Task directions:
Each record below needs to be set down again exactly.

Saved data entries:

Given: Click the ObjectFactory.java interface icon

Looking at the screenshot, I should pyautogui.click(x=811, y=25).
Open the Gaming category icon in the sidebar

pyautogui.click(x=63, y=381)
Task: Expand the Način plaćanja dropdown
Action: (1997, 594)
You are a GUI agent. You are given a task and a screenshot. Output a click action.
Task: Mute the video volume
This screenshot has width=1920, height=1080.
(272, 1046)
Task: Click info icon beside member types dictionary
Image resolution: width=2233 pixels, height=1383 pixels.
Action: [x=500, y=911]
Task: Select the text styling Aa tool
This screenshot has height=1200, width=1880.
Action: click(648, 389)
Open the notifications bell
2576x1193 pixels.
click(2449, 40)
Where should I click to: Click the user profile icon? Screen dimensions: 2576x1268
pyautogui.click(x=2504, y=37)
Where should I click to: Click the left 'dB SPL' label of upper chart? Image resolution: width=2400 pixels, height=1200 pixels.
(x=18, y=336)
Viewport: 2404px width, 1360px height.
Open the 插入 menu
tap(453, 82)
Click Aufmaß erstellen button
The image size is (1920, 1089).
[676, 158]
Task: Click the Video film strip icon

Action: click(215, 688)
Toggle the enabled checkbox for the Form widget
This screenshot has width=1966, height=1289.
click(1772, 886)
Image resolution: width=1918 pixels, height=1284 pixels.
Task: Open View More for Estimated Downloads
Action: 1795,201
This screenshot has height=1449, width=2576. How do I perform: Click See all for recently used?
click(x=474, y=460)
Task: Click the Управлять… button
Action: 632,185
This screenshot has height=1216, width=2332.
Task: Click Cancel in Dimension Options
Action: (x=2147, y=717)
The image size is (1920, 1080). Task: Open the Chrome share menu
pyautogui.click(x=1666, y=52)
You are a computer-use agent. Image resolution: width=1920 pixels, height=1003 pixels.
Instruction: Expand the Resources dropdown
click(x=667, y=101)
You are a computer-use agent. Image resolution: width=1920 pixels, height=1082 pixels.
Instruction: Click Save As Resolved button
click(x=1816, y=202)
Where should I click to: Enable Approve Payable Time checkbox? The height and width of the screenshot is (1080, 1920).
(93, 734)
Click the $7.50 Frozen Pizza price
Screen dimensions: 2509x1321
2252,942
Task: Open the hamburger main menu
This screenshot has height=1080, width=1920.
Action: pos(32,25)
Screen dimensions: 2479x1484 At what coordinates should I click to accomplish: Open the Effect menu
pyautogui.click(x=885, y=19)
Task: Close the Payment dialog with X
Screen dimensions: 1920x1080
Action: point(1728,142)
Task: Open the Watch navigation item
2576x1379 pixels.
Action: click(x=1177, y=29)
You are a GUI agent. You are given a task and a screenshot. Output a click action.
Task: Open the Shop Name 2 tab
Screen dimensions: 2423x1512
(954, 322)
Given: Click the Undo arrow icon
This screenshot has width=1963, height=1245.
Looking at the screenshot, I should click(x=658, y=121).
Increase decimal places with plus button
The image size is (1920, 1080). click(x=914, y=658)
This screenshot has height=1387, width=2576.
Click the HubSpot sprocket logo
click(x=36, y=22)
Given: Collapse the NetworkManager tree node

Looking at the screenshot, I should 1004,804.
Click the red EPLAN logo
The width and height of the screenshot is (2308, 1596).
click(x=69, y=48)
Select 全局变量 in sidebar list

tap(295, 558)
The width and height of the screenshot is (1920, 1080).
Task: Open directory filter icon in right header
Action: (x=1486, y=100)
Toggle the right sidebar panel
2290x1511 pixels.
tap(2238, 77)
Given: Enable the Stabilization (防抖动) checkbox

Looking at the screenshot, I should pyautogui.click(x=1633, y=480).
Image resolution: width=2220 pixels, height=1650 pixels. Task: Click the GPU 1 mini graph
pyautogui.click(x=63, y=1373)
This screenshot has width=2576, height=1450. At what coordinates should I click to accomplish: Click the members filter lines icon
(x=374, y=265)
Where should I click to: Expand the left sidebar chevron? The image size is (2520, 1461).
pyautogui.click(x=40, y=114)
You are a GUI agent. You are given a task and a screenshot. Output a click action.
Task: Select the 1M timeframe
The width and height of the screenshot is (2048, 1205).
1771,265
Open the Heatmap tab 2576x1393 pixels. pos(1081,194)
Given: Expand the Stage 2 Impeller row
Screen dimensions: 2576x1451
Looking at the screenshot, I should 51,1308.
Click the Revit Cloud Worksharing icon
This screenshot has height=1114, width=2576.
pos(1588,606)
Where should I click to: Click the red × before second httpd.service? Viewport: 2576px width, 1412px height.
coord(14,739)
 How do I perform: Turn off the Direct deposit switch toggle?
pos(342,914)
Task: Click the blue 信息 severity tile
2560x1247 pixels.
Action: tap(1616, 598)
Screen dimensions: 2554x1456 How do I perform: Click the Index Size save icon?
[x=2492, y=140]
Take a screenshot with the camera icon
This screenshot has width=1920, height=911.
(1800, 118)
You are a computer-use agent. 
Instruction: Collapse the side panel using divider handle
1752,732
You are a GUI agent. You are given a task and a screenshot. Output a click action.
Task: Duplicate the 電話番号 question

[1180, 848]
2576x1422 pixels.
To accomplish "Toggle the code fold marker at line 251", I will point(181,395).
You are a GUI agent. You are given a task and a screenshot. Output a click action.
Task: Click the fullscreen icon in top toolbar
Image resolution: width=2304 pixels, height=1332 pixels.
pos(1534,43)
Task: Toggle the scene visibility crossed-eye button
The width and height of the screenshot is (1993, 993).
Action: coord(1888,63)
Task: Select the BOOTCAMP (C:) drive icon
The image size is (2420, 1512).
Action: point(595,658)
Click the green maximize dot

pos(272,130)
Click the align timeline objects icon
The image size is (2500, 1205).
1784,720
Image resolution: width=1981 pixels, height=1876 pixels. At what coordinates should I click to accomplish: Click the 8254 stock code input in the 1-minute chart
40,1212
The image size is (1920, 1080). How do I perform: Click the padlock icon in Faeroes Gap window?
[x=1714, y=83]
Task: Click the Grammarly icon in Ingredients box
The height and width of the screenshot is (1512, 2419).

Expected answer:
Given: Click the ObjectFactory.java interface icon

Looking at the screenshot, I should pyautogui.click(x=811, y=25).
Open the Gaming category icon in the sidebar

pyautogui.click(x=63, y=381)
Task: Expand the Način plaćanja dropdown
Action: (1997, 594)
You are a GUI agent. You are given a task and a screenshot. Output a click action.
Task: Mute the video volume
This screenshot has width=1920, height=1080.
(272, 1046)
Task: Click info icon beside member types dictionary
Image resolution: width=2233 pixels, height=1383 pixels.
Action: [x=500, y=911]
Task: Select the text styling Aa tool
This screenshot has height=1200, width=1880.
Action: click(648, 389)
Open the notifications bell
2576x1193 pixels.
click(2449, 40)
Where should I click to: Click the user profile icon? Screen dimensions: 2576x1268
pyautogui.click(x=2504, y=37)
Where should I click to: Click the left 'dB SPL' label of upper chart? Image resolution: width=2400 pixels, height=1200 pixels.
(x=18, y=336)
Viewport: 2404px width, 1360px height.
Open the 插入 menu
tap(453, 82)
Click Aufmaß erstellen button
The image size is (1920, 1089).
[676, 158]
Task: Click the Video film strip icon

Action: click(215, 688)
Toggle the enabled checkbox for the Form widget
This screenshot has width=1966, height=1289.
click(1772, 886)
Image resolution: width=1918 pixels, height=1284 pixels.
Task: Open View More for Estimated Downloads
Action: 1795,201
This screenshot has height=1449, width=2576. How do I perform: Click See all for recently used?
click(x=474, y=460)
Task: Click the Управлять… button
Action: 632,185
This screenshot has height=1216, width=2332.
Task: Click Cancel in Dimension Options
Action: (x=2147, y=717)
The image size is (1920, 1080). Task: Open the Chrome share menu
pyautogui.click(x=1666, y=52)
You are a computer-use agent. Image resolution: width=1920 pixels, height=1003 pixels.
Instruction: Expand the Resources dropdown
click(x=667, y=101)
You are a computer-use agent. Image resolution: width=1920 pixels, height=1082 pixels.
Instruction: Click Save As Resolved button
click(x=1816, y=202)
Where should I click to: Enable Approve Payable Time checkbox? The height and width of the screenshot is (1080, 1920).
(93, 734)
Click the $7.50 Frozen Pizza price
Screen dimensions: 2509x1321
2252,942
Task: Open the hamburger main menu
This screenshot has height=1080, width=1920.
Action: pos(32,25)
Screen dimensions: 2479x1484 At what coordinates should I click to accomplish: Open the Effect menu
pyautogui.click(x=885, y=19)
Task: Close the Payment dialog with X
Screen dimensions: 1920x1080
Action: point(1728,142)
Task: Open the Watch navigation item
2576x1379 pixels.
Action: click(x=1177, y=29)
You are a GUI agent. You are given a task and a screenshot. Output a click action.
Task: Open the Shop Name 2 tab
Screen dimensions: 2423x1512
(954, 322)
Given: Click the Undo arrow icon
This screenshot has width=1963, height=1245.
Looking at the screenshot, I should click(x=658, y=121).
Increase decimal places with plus button
The image size is (1920, 1080). click(x=914, y=658)
This screenshot has height=1387, width=2576.
Click the HubSpot sprocket logo
click(x=36, y=22)
Given: Collapse the NetworkManager tree node

Looking at the screenshot, I should 1004,804.
Click the red EPLAN logo
The width and height of the screenshot is (2308, 1596).
click(x=69, y=48)
Select 全局变量 in sidebar list

tap(295, 558)
The width and height of the screenshot is (1920, 1080).
Task: Open directory filter icon in right header
Action: (x=1486, y=100)
Toggle the right sidebar panel
2290x1511 pixels.
tap(2238, 77)
Given: Enable the Stabilization (防抖动) checkbox

Looking at the screenshot, I should pyautogui.click(x=1633, y=480).
Image resolution: width=2220 pixels, height=1650 pixels. Task: Click the GPU 1 mini graph
pyautogui.click(x=63, y=1373)
This screenshot has width=2576, height=1450. At what coordinates should I click to accomplish: Click the members filter lines icon
(x=374, y=265)
Where should I click to: Expand the left sidebar chevron? The image size is (2520, 1461).
pyautogui.click(x=40, y=114)
You are a GUI agent. You are given a task and a screenshot. Output a click action.
Task: Select the 1M timeframe
The width and height of the screenshot is (2048, 1205).
1771,265
Open the Heatmap tab 2576x1393 pixels. pos(1081,194)
Given: Expand the Stage 2 Impeller row
Screen dimensions: 2576x1451
Looking at the screenshot, I should 51,1308.
Click the Revit Cloud Worksharing icon
This screenshot has height=1114, width=2576.
pos(1588,606)
Where should I click to: Click the red × before second httpd.service? Viewport: 2576px width, 1412px height.
coord(14,739)
 How do I perform: Turn off the Direct deposit switch toggle?
pos(342,914)
Task: Click the blue 信息 severity tile
2560x1247 pixels.
Action: tap(1616, 598)
Screen dimensions: 2554x1456 How do I perform: Click the Index Size save icon?
[x=2492, y=140]
Take a screenshot with the camera icon
This screenshot has width=1920, height=911.
(1800, 118)
You are a computer-use agent. 
Instruction: Collapse the side panel using divider handle
1752,732
You are a GUI agent. You are given a task and a screenshot. Output a click action.
Task: Duplicate the 電話番号 question

[1180, 848]
2576x1422 pixels.
To accomplish "Toggle the code fold marker at line 251", I will point(181,395).
You are a GUI agent. You are given a task and a screenshot. Output a click action.
Task: Click the fullscreen icon in top toolbar
Image resolution: width=2304 pixels, height=1332 pixels.
pos(1534,43)
Task: Toggle the scene visibility crossed-eye button
The width and height of the screenshot is (1993, 993).
Action: coord(1888,63)
Task: Select the BOOTCAMP (C:) drive icon
The image size is (2420, 1512).
Action: point(595,658)
Click the green maximize dot

pos(272,130)
Click the align timeline objects icon
The image size is (2500, 1205).
1784,720
Image resolution: width=1981 pixels, height=1876 pixels. At what coordinates should I click to accomplish: Click the 8254 stock code input in the 1-minute chart
40,1212
The image size is (1920, 1080). How do I perform: Click the padlock icon in Faeroes Gap window?
[x=1714, y=83]
Task: Click the Grammarly icon in Ingredients box
The height and width of the screenshot is (1512, 2419).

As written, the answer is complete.